Future climate layers (2041–2060 and 2061–2080) were sourced from the BCC-CSM2-MR model under two Shared Socioeconomic Pathways: SSP2-4.5 (intermediate emissions) and SSP5-8.5 (fossil-fueled development, high emissions) within CMIP6. These periods are hereafter referred to as the 2050s and 2070s, respectively. Future climate layers (2041–2060 and 2061–2080) were sourced from the BCC-CSM2-MR model under SSP2-4.5 and SSP5-8.5 within CMIP6 (Wu et al., 2019). BCC-CSM2-MR was selected for its strong performance in simulating East Asian monsoon precipitation and temperature seasonality—key drivers of P. lactiflora distribution—particularly in the native range and analogous temperate zones (Xin et al., 2020). While multi-model ensembles are increasingly recommended to reduce GCM-specific uncertainty, the use of a single GCM is common in regional-to-global medicinal plant SDMs when computational constraints or regional performance validation is prioritized. Therefore, prioritizing this regionally validated, high-performing single GCM provides more reliable projections at the regional scale under computational constraints (Cianfrani et al., 2010; Araújo et al., 2019).

Nevertheless, this choice introduces potential model-specific bias, particularly in projections of precipitation extremes or temperature variability. Future refinements could incorporate a multi-GCM ensemble (e.g., 3–5 models with high skill in temperate Asia and Europe) to quantify uncertainty and increase robustness of range-shift predictions.

All layers were clipped to a global extent (−180° to 180° longitude, −60° to 90° latitude), resampled to a common 5 arc-minute grid using bilinear interpolation, and converted to ASCII format using SDMtoolbox 2.0 for ArcGIS. Masking was applied to exclude permanent ice and water bodies.

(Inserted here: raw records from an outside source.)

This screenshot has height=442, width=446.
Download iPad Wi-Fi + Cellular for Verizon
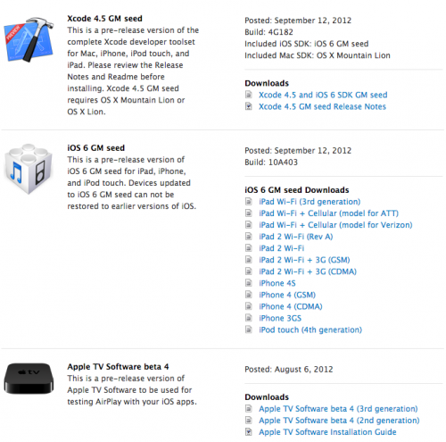point(335,225)
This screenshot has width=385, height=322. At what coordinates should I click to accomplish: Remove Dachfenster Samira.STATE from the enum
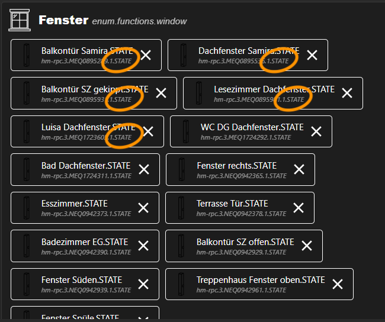coord(312,55)
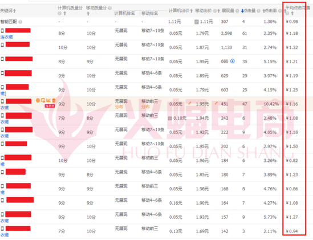Select the 计算机排名 sub-header

point(124,13)
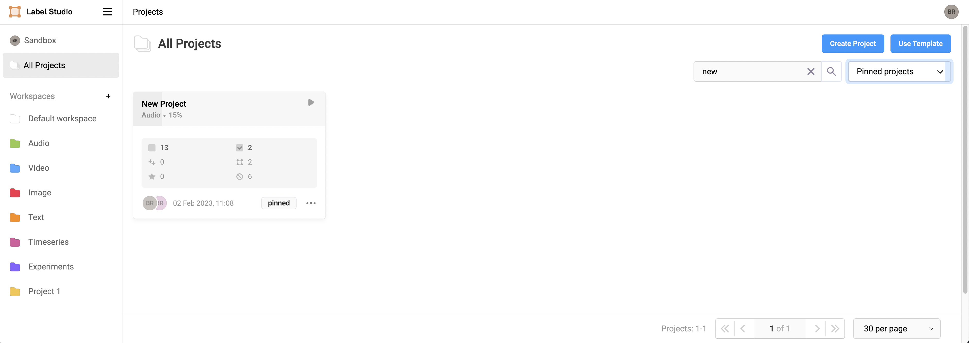Click the search magnifier icon
969x343 pixels.
831,71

To identify the key environmental factors shaping the global distribution of P. lactiflora, the MaxEnt algorithm (version 3.4.4) was employed (Phillips et al., 2025). To avoid overfitting and ensure ecologically realistic and statistically robust predictions, we first optimized the regularization multiplier (RM) and feature classes (FC) using the ENMeval R package (v2.0.0) (Muscarella et al., 2014; Bao et al., 2022). The modelling protocol was designed to maximize robustness and minimize overfitting. All 833 spatially thinned occurrence records and the environmental layers were imported into MaxEnt. ENMeval evaluated 48 parameter combinations (RM from 0.5 to 4.0 in 0.5 increments; FC combinations: linear, quadratic, hinge, product, threshold, and all subsets) using 10-fold cross-validation and the Akaike Information Criterion corrected for small sample size (AICc). The combination with the lowest AICc (RM = 1.5, FC = linear + quadratic + hinge) was selected as optimal. The optimal settings (FC = LQH, RM = 1.5) outperformed the default MaxEnt settings (FC = LQHP, RM = 1) in validation AUC, overfitting metrics, and AICc (see Table 1 for detailed comparison). The model was configured with 10-fold cross-validation, whereby the data were randomly partitioned into a 75% training subset and a 25% test subset in each fold (Wei-Yao et al., 2019). This approach provides an objective assessment of predictive performance on independent data and reduces the risk of inflated evaluation metrics.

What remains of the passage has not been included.